__DATA EXTRACT__:
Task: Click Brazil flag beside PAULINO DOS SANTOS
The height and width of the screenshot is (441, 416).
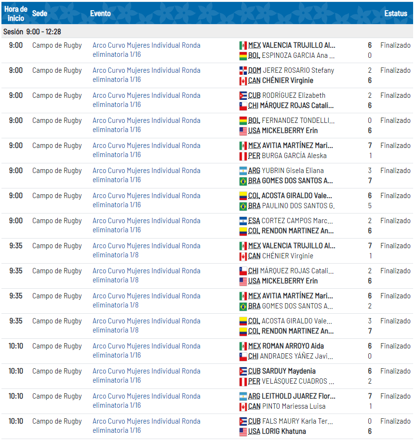Action: (x=243, y=206)
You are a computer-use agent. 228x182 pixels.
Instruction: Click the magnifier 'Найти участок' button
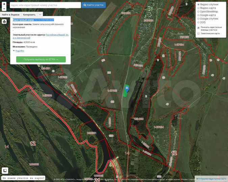(x=94, y=5)
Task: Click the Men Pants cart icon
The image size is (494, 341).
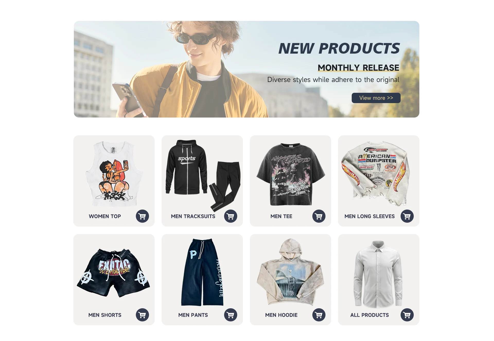Action: [x=231, y=315]
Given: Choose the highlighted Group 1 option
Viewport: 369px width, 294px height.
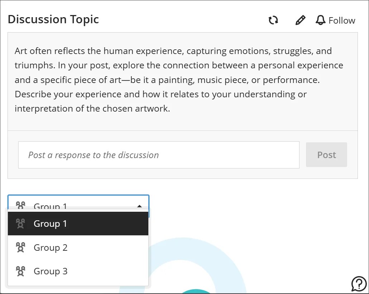Looking at the screenshot, I should [x=50, y=224].
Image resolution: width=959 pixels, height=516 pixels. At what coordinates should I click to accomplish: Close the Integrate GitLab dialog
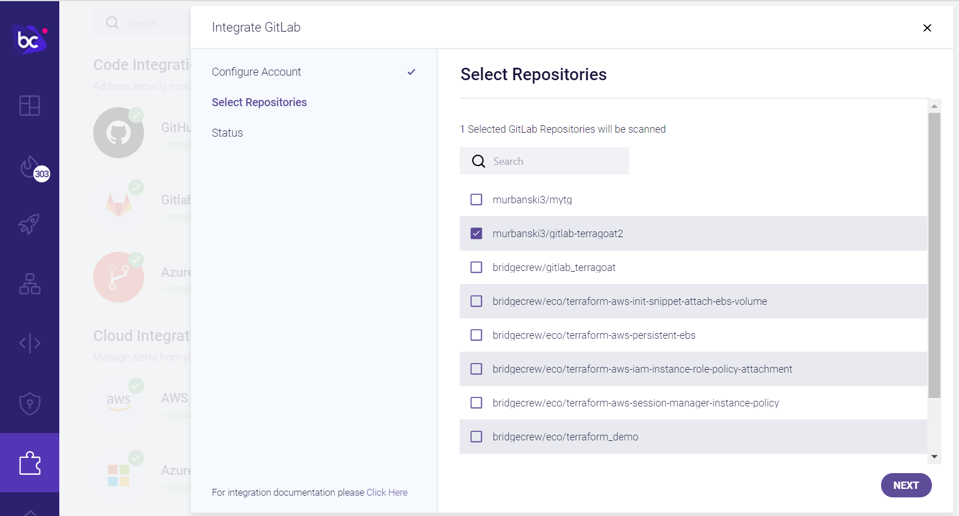927,28
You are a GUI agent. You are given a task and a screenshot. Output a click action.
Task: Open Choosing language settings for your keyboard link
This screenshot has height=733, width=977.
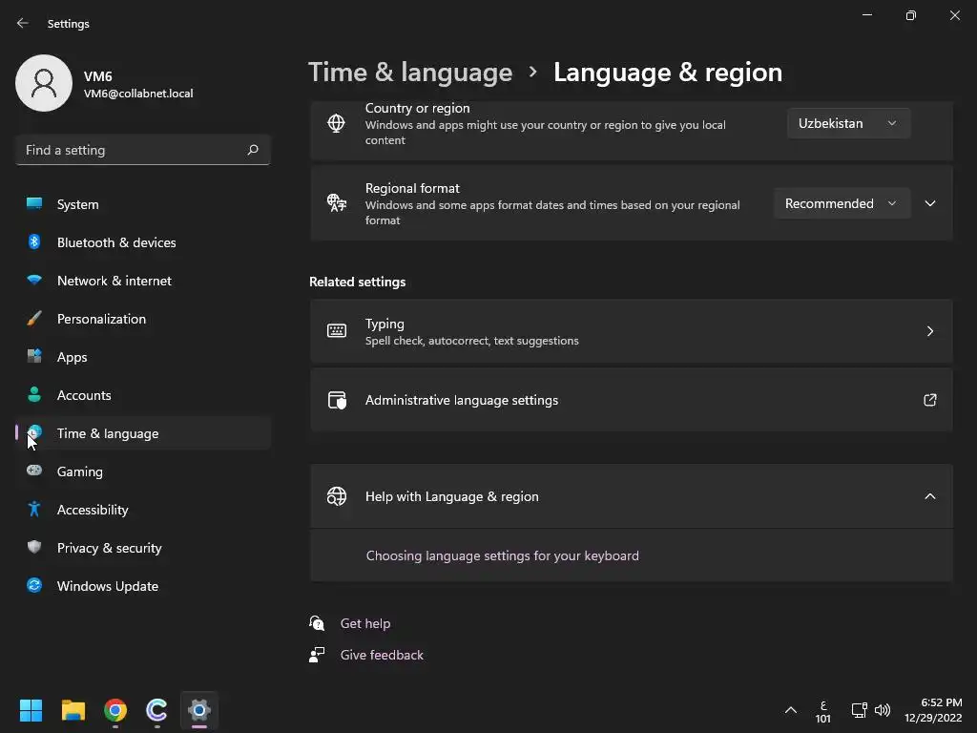click(x=502, y=555)
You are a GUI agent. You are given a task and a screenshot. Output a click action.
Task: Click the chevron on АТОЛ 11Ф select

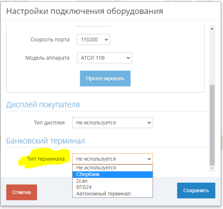tap(128, 58)
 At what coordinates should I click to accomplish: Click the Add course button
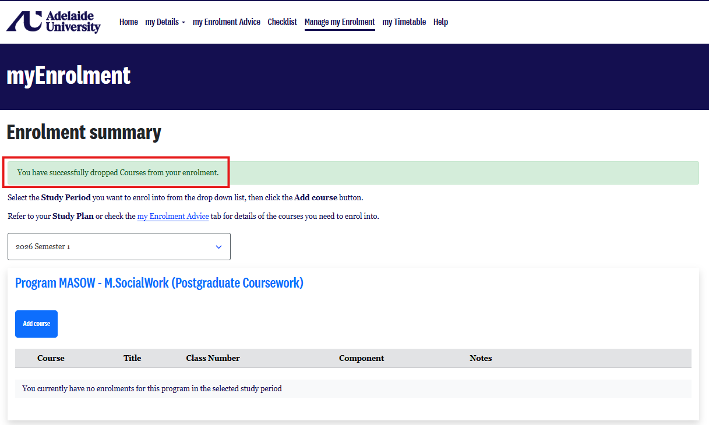point(36,324)
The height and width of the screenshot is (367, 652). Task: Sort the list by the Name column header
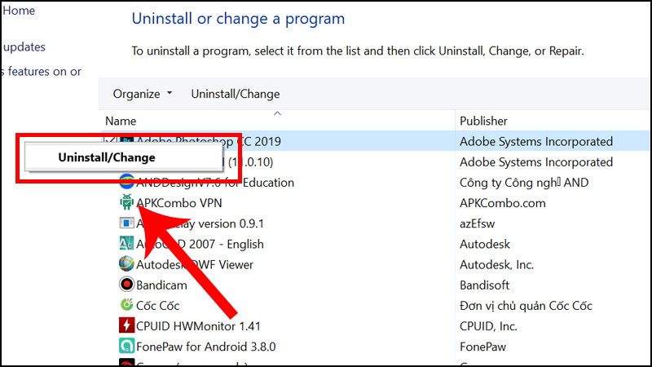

__EXERCISE DETAILS__: Without the pictures, write out every entry exactly as it appears.

__OUTPUT FOR THIS TASK__:
Task: Click Brazil flag beside PAULINO DOS SANTOS
The height and width of the screenshot is (441, 416).
Action: (x=243, y=206)
You are a computer-use agent. 228x182 pixels.
Instruction: Click the magnifier 'Найти участок' button
(x=94, y=5)
Task: Click the Men Pants cart icon
The image size is (494, 341).
Action: [x=231, y=315]
Given: Choose the highlighted Group 1 option
Viewport: 369px width, 294px height.
Looking at the screenshot, I should [x=50, y=224].
Image resolution: width=959 pixels, height=516 pixels. At what coordinates should I click to accomplish: Close the Integrate GitLab dialog
927,28
You are a GUI agent. You are given a task and a screenshot. Output a click action.
Task: Open Choosing language settings for your keyboard link
This screenshot has height=733, width=977.
click(x=502, y=555)
You are a GUI agent. You are given a task and a screenshot. Output a click action.
Task: Click the chevron on АТОЛ 11Ф select

tap(128, 58)
 At what coordinates should I click to accomplish: Click the Add course button
point(36,324)
The height and width of the screenshot is (367, 652). Task: Sort the list by the Name column header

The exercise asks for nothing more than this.